### Extracted material
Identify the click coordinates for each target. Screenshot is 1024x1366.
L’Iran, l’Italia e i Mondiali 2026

---

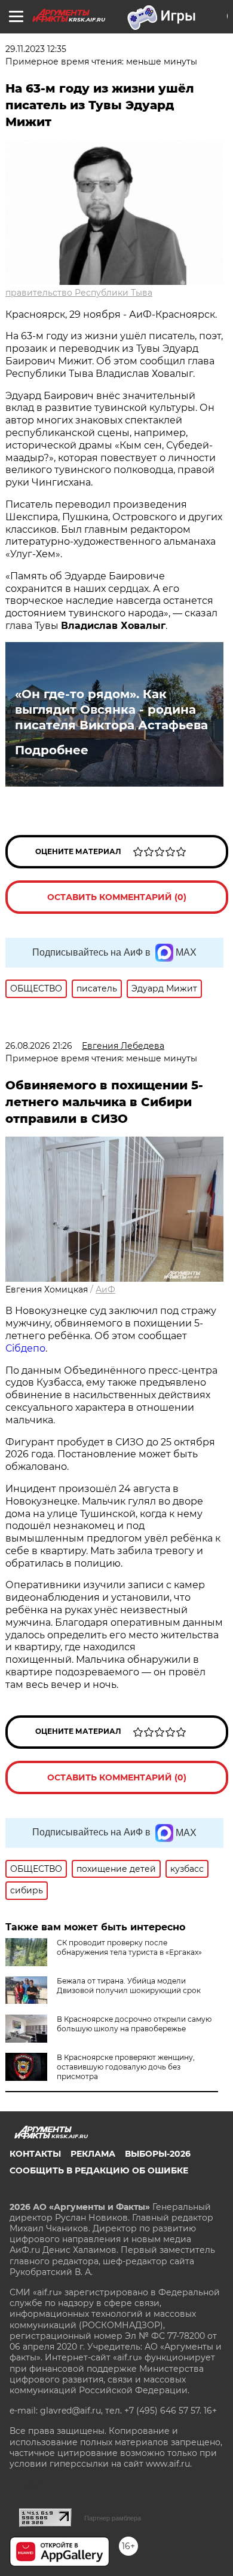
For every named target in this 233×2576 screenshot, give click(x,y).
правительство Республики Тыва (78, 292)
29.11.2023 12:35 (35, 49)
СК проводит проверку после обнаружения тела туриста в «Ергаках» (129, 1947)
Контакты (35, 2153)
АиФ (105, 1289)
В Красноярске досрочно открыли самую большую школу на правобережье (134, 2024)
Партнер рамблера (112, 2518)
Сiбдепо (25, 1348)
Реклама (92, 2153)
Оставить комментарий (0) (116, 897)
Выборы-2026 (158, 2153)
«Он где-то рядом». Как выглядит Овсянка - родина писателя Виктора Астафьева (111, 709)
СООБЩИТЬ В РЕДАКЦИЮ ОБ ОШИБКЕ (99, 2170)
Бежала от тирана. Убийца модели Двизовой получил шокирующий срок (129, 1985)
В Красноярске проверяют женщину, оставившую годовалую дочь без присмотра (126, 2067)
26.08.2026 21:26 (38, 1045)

### Task brief
Please state how many lines in the listing above hold the string "Красноярске", and nothing more.

### Your solution
2